> _Records shown_
+--
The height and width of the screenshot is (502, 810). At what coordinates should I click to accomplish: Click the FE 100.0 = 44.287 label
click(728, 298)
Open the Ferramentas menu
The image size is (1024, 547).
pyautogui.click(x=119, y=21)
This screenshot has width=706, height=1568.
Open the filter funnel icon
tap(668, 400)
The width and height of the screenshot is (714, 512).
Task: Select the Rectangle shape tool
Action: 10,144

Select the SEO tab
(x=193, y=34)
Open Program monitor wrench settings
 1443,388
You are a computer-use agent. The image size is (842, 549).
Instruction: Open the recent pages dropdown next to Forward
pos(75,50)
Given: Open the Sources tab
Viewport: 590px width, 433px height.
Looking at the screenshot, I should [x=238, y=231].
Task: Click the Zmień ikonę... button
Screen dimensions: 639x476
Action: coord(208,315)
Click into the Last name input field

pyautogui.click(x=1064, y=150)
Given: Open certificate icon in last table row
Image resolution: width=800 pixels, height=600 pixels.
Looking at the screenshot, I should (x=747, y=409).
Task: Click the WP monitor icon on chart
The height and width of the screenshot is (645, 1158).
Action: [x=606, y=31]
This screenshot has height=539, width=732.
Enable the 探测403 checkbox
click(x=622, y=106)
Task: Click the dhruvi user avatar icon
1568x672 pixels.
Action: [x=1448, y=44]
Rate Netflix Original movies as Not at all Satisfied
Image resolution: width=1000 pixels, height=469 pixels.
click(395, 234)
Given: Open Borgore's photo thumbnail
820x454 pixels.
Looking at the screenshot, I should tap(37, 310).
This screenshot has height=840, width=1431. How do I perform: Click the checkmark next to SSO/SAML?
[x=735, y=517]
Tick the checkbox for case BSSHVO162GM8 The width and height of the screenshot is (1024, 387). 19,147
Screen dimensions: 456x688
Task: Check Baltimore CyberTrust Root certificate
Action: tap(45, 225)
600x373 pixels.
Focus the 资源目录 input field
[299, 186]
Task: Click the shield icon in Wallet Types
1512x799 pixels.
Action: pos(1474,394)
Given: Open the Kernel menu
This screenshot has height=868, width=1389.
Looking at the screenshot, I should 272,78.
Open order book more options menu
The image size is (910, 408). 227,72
+--
> _Instructions for the task_
In the listing above, count each line that holds the string "Given". Give the number only.

> _Completed task_
4